[Brief] Show all lines containing "will" from the data below.

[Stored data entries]
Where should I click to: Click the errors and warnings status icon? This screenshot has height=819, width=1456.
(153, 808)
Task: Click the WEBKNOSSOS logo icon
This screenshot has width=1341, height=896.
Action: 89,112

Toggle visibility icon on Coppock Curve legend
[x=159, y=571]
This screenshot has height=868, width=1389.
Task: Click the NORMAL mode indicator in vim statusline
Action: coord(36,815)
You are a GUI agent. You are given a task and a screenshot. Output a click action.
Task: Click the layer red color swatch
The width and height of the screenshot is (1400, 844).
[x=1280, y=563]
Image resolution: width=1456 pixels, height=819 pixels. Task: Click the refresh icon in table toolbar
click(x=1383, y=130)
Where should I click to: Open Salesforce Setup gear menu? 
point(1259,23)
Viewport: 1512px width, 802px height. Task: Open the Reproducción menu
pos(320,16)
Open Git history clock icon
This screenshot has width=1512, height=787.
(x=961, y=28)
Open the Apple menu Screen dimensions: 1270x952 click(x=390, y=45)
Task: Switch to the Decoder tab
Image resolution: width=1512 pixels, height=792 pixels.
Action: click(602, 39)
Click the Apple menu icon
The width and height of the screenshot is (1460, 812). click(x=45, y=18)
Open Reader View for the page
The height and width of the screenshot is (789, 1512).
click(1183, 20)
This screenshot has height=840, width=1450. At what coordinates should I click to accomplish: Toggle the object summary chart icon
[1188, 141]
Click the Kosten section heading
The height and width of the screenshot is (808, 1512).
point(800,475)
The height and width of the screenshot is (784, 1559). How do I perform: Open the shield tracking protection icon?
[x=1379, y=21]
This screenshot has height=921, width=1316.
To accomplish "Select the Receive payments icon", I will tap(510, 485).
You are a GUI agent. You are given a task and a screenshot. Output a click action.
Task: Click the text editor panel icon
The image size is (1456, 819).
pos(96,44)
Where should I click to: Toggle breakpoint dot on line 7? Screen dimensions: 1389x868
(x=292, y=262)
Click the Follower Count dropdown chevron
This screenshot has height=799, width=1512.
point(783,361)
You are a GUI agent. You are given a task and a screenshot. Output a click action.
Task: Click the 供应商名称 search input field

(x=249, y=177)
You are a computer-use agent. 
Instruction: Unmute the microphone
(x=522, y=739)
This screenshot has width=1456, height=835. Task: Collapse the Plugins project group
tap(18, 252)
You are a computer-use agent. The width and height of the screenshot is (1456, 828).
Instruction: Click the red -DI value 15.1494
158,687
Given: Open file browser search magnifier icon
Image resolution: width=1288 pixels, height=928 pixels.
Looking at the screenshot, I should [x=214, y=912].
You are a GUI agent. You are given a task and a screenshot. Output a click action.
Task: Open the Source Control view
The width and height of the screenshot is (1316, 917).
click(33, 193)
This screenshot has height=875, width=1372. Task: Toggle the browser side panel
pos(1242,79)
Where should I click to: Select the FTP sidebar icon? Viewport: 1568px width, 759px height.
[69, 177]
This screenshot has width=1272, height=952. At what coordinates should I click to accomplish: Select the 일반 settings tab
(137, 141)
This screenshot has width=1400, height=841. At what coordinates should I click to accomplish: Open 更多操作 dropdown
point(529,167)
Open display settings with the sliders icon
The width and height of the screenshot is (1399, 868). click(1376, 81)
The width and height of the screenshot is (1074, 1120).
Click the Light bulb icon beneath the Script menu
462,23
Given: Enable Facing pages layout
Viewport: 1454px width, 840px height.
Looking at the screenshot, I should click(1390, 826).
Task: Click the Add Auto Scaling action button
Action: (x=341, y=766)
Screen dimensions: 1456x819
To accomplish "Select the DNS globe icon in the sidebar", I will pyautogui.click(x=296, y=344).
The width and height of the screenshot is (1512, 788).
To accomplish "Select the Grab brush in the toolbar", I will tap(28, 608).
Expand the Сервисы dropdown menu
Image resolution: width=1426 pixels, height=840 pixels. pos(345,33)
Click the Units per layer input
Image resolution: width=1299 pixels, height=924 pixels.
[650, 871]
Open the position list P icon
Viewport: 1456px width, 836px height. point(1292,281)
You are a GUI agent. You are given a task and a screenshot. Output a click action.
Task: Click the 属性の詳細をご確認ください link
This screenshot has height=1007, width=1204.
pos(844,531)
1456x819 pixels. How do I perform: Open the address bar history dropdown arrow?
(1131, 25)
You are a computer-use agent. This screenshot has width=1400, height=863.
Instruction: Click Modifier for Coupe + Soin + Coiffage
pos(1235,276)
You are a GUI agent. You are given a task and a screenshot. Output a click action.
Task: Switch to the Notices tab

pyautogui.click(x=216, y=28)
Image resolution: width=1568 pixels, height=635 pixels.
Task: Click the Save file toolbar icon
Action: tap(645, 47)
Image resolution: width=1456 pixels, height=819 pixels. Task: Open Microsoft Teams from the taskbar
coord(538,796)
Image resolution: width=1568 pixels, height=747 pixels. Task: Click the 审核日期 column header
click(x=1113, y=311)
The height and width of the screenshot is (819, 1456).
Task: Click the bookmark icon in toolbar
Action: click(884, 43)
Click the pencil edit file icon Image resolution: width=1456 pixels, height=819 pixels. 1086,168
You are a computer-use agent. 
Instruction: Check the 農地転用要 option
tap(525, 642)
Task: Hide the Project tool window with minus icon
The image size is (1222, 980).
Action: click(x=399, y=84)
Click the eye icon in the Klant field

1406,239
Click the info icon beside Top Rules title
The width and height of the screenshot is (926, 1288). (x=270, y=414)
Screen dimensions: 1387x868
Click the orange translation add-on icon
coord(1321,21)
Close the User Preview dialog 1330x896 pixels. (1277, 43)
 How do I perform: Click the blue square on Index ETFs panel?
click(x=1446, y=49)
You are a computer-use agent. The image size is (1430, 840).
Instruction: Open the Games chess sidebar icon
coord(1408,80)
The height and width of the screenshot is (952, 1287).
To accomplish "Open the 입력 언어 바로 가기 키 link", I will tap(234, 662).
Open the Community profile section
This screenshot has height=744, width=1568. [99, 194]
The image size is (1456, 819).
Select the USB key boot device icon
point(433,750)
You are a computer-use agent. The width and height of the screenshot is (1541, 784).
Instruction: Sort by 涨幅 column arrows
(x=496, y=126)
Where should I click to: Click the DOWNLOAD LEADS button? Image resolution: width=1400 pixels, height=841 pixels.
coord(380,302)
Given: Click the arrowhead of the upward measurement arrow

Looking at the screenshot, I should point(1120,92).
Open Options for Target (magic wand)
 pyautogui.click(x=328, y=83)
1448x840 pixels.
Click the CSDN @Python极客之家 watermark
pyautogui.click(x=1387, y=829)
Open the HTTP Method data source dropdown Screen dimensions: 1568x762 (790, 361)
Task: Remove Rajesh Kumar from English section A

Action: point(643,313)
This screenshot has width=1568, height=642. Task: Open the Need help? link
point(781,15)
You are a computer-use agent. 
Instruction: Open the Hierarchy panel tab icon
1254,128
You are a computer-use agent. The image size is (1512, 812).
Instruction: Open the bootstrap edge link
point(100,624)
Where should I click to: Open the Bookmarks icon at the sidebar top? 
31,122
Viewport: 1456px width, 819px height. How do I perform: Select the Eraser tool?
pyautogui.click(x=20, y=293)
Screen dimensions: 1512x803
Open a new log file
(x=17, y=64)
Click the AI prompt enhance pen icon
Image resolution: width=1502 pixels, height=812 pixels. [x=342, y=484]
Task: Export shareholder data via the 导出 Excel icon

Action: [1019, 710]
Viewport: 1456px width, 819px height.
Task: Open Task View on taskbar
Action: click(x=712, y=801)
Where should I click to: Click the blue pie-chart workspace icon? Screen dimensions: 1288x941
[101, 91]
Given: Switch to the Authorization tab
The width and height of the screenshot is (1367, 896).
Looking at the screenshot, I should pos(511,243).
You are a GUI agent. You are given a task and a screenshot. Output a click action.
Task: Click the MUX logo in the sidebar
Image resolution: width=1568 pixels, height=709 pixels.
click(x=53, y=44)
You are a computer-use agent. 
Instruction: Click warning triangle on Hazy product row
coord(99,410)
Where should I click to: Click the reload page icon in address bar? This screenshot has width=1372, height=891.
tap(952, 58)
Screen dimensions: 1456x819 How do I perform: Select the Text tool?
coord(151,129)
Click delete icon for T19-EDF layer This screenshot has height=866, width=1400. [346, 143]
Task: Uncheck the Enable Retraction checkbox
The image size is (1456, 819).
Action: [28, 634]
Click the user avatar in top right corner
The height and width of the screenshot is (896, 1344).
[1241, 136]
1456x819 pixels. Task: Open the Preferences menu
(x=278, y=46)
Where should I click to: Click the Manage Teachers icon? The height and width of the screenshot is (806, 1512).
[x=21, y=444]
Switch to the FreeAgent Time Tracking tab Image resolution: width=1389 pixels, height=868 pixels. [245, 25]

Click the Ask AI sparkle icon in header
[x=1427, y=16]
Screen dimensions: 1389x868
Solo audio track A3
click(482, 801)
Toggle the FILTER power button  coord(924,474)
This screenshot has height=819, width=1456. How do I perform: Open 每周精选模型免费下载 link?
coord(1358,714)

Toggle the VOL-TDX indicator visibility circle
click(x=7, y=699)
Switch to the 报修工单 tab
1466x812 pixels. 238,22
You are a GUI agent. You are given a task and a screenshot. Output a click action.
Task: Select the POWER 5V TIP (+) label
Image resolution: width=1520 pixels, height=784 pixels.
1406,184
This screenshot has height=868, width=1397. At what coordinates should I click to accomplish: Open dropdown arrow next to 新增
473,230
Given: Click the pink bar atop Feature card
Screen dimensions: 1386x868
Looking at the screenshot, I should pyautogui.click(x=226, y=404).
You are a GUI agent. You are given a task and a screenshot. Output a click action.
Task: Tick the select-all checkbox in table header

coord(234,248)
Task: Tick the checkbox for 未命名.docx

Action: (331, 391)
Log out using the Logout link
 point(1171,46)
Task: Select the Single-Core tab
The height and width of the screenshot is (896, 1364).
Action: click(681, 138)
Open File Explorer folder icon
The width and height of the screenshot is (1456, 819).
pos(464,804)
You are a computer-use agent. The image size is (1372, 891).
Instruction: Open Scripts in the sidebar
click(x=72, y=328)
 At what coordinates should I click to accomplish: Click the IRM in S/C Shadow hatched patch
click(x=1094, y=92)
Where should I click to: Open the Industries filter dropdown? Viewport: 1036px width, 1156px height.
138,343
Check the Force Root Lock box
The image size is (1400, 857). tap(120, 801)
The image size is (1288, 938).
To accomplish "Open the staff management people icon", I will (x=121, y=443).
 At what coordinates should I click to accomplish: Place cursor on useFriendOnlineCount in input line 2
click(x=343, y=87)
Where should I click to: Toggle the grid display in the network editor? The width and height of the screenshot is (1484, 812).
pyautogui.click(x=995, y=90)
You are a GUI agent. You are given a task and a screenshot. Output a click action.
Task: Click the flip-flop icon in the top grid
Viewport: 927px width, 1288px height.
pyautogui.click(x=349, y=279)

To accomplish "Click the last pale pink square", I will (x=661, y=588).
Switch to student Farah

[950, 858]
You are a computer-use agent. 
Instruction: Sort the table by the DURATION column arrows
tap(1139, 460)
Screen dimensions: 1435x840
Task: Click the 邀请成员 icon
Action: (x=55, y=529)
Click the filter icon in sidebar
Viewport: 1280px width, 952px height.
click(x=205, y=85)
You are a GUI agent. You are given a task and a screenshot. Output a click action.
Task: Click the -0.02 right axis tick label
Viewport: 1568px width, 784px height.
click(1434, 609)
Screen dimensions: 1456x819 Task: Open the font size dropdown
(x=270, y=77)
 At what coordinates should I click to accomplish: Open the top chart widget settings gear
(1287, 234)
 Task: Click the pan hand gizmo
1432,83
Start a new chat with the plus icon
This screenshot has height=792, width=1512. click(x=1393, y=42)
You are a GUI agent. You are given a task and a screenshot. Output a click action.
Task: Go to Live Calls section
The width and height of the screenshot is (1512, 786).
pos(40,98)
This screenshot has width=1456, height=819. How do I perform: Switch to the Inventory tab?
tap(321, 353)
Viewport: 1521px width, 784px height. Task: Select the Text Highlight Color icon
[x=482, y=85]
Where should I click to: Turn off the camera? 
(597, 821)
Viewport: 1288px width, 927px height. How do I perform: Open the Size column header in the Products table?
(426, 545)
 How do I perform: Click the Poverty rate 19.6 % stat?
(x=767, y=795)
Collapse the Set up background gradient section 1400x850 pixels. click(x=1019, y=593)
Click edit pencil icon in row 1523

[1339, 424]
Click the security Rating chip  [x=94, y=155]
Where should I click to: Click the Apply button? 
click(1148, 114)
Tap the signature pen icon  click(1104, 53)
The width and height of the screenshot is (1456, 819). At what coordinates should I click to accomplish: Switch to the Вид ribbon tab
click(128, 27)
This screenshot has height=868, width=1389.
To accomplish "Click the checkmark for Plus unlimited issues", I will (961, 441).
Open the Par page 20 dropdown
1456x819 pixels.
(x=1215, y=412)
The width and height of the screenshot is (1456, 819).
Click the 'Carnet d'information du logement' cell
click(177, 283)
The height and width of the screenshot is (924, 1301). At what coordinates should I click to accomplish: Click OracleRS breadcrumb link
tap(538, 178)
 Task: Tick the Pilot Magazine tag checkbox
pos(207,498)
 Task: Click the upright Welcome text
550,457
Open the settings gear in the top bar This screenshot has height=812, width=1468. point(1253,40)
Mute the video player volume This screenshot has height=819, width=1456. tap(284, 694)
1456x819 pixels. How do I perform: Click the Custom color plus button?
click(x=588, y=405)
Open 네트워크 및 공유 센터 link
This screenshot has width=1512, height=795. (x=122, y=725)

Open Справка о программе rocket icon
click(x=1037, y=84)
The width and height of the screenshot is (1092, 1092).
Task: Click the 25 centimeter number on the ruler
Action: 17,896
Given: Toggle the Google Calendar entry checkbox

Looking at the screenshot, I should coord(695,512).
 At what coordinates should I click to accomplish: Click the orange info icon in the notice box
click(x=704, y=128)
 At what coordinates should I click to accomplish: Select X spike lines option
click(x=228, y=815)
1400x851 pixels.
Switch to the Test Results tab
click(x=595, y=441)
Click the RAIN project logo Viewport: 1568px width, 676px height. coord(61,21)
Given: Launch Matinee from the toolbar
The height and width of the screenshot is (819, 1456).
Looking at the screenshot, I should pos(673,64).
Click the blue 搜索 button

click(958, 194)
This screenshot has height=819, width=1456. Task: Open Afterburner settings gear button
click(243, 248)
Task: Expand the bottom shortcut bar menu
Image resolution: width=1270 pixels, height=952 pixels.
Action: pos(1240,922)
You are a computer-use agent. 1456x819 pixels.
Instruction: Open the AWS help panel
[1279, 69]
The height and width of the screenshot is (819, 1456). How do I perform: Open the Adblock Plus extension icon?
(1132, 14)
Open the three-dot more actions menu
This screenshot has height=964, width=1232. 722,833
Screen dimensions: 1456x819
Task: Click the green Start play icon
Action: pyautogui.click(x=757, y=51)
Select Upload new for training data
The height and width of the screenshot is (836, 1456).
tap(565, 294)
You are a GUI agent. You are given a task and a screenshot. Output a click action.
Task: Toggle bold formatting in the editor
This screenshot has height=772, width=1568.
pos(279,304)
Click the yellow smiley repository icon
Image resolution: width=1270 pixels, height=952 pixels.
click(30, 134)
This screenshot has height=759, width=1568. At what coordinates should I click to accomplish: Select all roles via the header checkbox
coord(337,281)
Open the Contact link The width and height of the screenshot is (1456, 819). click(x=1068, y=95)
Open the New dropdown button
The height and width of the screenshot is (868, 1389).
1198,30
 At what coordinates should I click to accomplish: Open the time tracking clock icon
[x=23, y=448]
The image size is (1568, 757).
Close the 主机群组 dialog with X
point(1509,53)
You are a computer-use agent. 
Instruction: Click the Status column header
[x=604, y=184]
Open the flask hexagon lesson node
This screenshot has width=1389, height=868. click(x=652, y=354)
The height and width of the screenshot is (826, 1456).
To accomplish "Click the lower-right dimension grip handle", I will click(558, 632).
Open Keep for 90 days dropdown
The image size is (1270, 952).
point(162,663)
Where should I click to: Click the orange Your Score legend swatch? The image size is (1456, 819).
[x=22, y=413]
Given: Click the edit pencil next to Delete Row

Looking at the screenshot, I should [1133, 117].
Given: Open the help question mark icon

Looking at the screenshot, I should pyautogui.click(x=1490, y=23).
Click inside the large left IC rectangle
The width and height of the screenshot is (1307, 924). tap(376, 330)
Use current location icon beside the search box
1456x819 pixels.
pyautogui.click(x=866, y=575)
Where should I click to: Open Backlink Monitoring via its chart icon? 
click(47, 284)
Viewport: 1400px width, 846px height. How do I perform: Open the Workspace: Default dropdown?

[Worked solution]
To accomplish "Select the Receive payments icon", I will tap(510, 485).
To accomplish "Select the DNS globe icon in the sidebar", I will pyautogui.click(x=296, y=344).
To accomplish "Select the Grab brush in the toolbar", I will tap(28, 608).
To accomplish "Open the 입력 언어 바로 가기 키 link", I will tap(234, 662).
To accomplish "Open the staff management people icon", I will (x=121, y=443).
To accomplish "Click the last pale pink square", I will (x=661, y=588).
To accomplish "Click the checkmark for Plus unlimited issues", I will (961, 441).
To accomplish "Click the lower-right dimension grip handle", I will click(558, 632).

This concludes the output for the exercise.